IDF reservist LeRoi Taljaard.
IDF reservist LeRoi Taljaard.Courtesy of LeRoi Taljaard

“It’s extremely difficult,” Taljaard said in a phone interview from Israel, where he’s spent much of the last four months fighting in the Gaza Strip. “But on the other side, you need to understand what your values are, and what you stand for.”

In South Africa’s case, the warning comes ahead of elections in May, in which the ruling African National Congress is under huge pressure over rampant unemployment, high rates of violence and crumbling infrastructure. Critics have accused the government of stoking hostility toward Israel as a distraction from its own domestic failures.

“They’re statements before an election to try and get more votes for a government party,” said Dorron Kline, CEO of Telfed, a pro-Israel group that supports South Africans immigrating to Israel.

South Africa has been among the fiercest critics of Israel and the war in Gaza, with top leaders often comparing Israel’s occupation of Palestinian territories to South Africa’s former apartheid regime of racial discrimination.

Still, there are signs that other nations are grappling with whether participation by their citizens in the war can or should be criminalized.

In France, lawmaker Thomas Portes has said 4,000 French citizens are fighting in Israel’s military in the war in Gaza.

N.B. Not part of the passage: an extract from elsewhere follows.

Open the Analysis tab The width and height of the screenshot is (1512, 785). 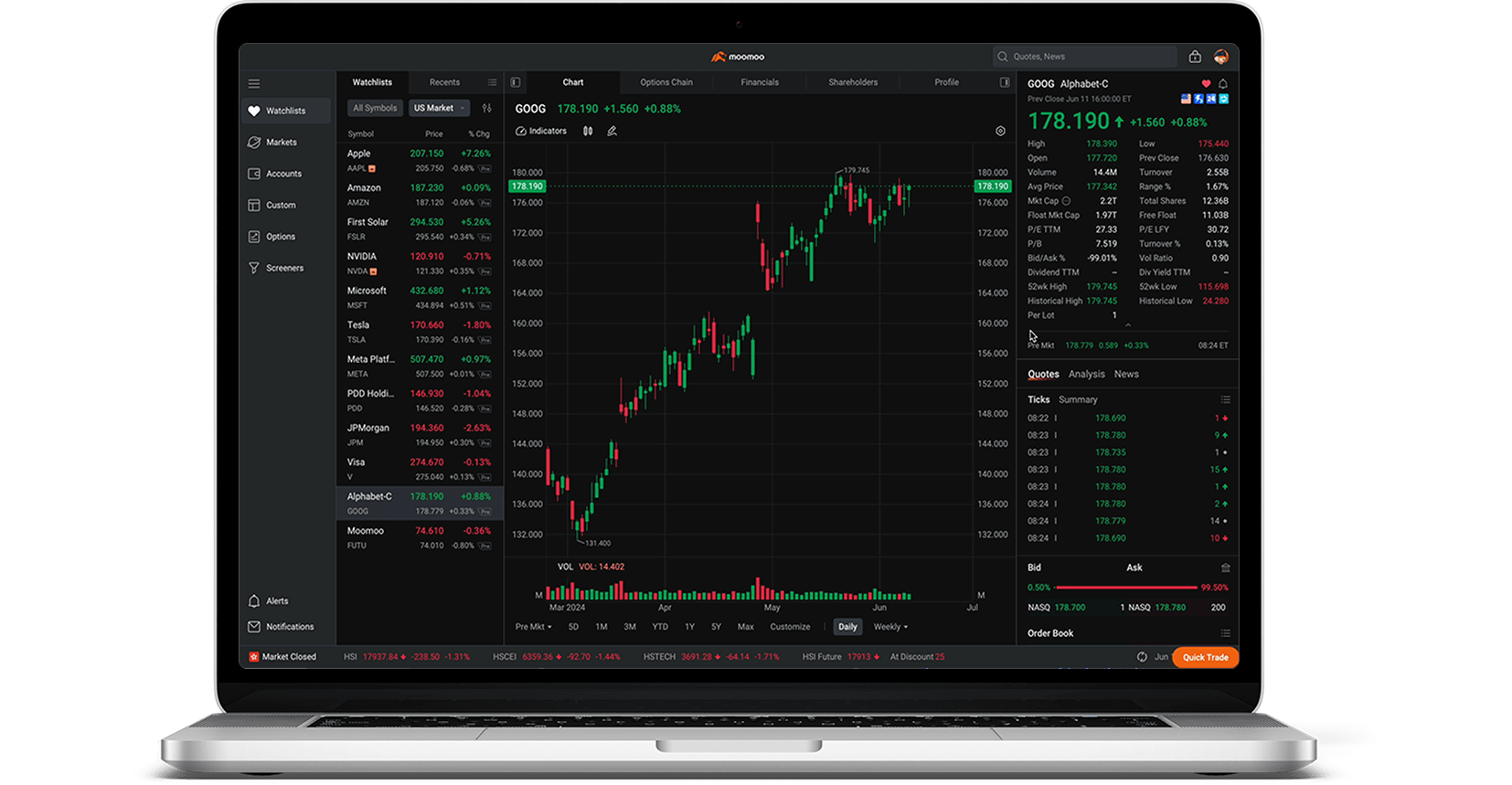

In a December letter, he demanded that France’s justice minister investigate and prosecute them, although there are no indications France’s government plans to take that step.

The United Kingdom, facing questions about whether its citizens could legally serve in the IDF, published written guidance saying the U.K. “recognizes the right of British nationals with additional nationalities” to serve in those countries “legitimately recognized armed forces,” including the IDF.

In the U.S., where the Biden administration has said it will never withhold support for Israel in its war with Hamas, any efforts to punish Americans serving in the IDF are highly unlikely.

Americans who serve in foreign militaries can lose their U.S. citizenship under specific circumstances, such as if that military is engaged in “hostilities” with the U.S. But experts on U.S. citizenship law say there are no recent examples of that being carried out.

Pnina Sharvit-Baruch, a colonel in Israel’s reserves and former head of the IDF’s international law department, said she didn’t expect any short-term, significant effect on IDF readiness.

“People who are serving in the IDF … are coming here to defend the country in our most precarious security situation since our existence,” said Sharvit-Baruch, now a senior researcher at Tel Aviv’s Institute for National Security Studies. “I don’t think these considerations will play a major role in the consideration of specific people to whether to join the IDF.”